*** Opening of Record excerpts ***

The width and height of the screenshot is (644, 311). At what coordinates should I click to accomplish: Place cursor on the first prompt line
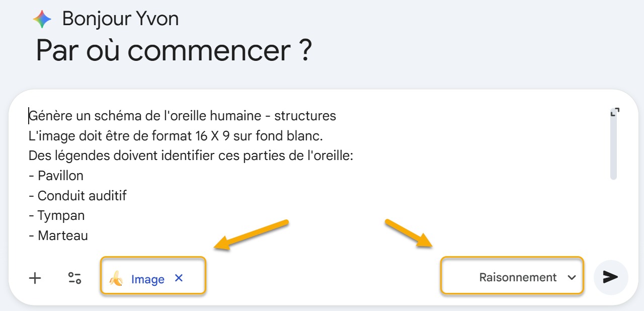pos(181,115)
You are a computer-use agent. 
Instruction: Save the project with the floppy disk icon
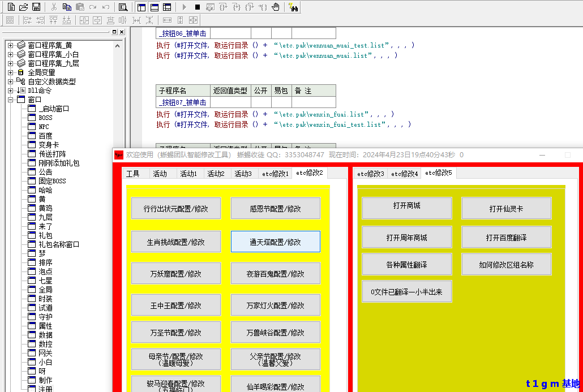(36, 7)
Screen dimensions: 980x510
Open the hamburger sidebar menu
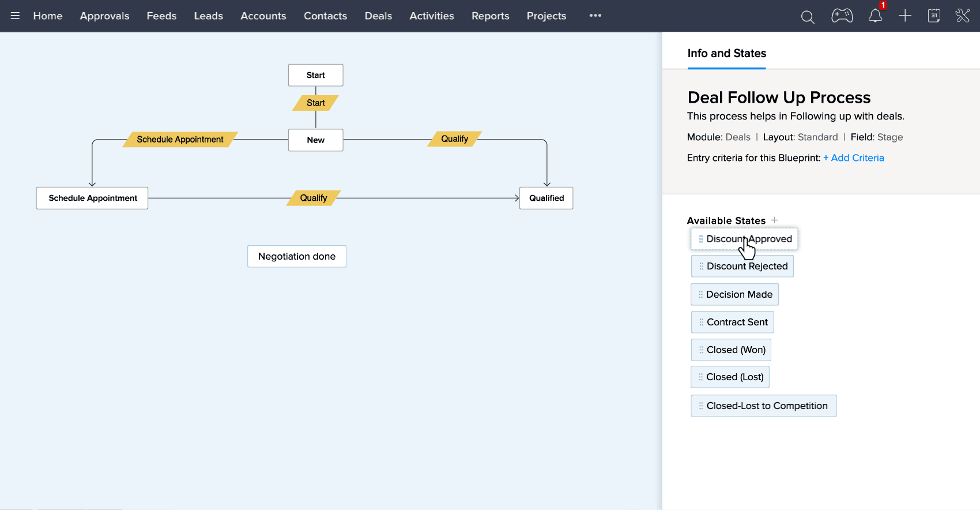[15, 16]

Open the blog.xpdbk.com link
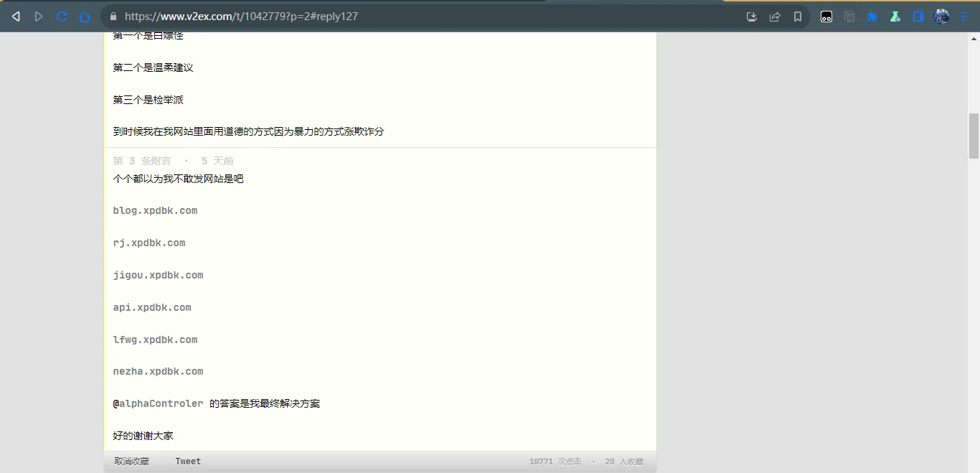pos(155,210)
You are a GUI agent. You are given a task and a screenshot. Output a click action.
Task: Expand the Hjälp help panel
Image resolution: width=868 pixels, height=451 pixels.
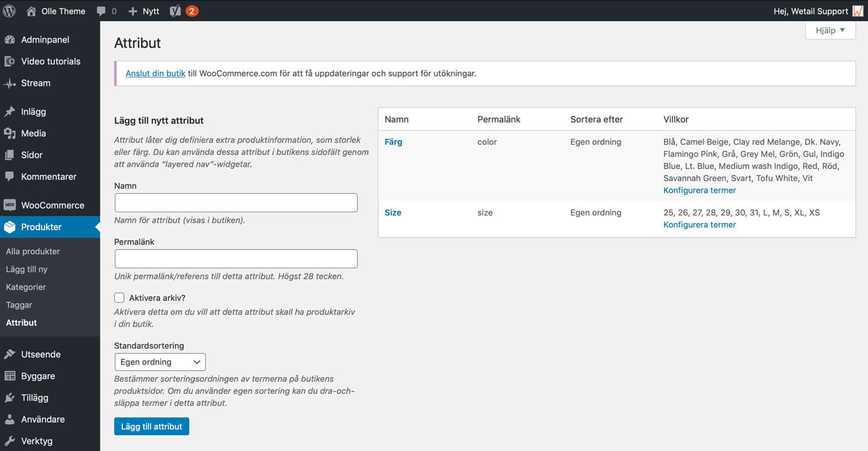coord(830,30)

*** Close of Record excerpts ***

▶ [Brief] Where the line containing "Task: Expand the Hjälp help panel" appears, begin copying there and continue exactly through the final line of the records; both end lines belong in the copy, pictures do not.

▶ [Task output]
Task: Expand the Hjälp help panel
Image resolution: width=868 pixels, height=451 pixels.
coord(830,30)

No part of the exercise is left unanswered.